Peering out from behind a parlor drape was Marilyn Munster, Herman and Lily Munster’s niece. Marilyn viewed the stranger with sympathy. She was cursed with the same affliction – rosy cheeks, bright sparkling eyes, slender construction, an absence of blemishes, ten fingers and ten toes, and warm blood. How Marilyn wished that she could be normal like her aunt and uncle and Eddie and Grandpa! And such was the size of Marilyn’s heart that she included this evil-appearing intruder in her wish.

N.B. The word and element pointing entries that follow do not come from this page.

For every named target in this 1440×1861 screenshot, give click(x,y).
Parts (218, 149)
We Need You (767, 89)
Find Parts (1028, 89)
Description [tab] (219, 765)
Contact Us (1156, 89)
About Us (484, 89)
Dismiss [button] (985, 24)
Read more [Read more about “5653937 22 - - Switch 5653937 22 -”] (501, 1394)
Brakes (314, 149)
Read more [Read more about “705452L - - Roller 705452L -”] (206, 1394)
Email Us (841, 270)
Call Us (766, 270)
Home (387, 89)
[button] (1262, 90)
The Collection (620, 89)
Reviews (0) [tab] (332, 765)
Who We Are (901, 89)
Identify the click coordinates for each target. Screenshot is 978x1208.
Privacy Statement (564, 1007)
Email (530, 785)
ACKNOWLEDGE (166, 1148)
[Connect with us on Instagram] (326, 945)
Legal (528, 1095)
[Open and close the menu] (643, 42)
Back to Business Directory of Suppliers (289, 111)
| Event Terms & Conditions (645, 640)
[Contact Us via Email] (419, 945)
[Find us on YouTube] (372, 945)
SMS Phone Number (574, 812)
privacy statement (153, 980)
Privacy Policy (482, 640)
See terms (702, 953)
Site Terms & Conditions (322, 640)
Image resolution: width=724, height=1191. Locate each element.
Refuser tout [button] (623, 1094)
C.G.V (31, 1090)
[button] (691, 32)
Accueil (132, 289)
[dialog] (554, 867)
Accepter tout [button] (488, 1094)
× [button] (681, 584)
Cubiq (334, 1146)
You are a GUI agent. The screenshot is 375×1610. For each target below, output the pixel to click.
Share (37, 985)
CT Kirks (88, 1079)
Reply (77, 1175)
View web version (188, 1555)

The stranger standing at the curb studied the Munster home with irritation, unaware that he was being viewed with foreboding from inside.
He was a tall, slender, blue-eyed, ten-fingered and ten-toed, warm-blooded young man, clearly a native of Southern California (Hollywood Division), since he was garbed in a rainbow-hued Hawaiian shirt, riding breeches and beach sandals, topped off with an Alpine beanie.
The really odd thing about him was that he was regarding the Munster home with irritation rather than outright horror, as was usually the case.
The house was a replica of a Victorian mansion, conjuring up images of fog-shrouded moors and mournfully wailing night winds. Its thick-draped, arched windows, its massive structure, the fingerlike spires – all these helped to complete the image. One could imagine – or was it imagination? – a continuous stream of ghostly moanings and clankings emanating from within its dismal interior.
In other words, all in all, the Munster home looked to the stranger like a set for a Hollywood monster picture. And, believing it to be that, with light step and easy mind, he approached the entrance.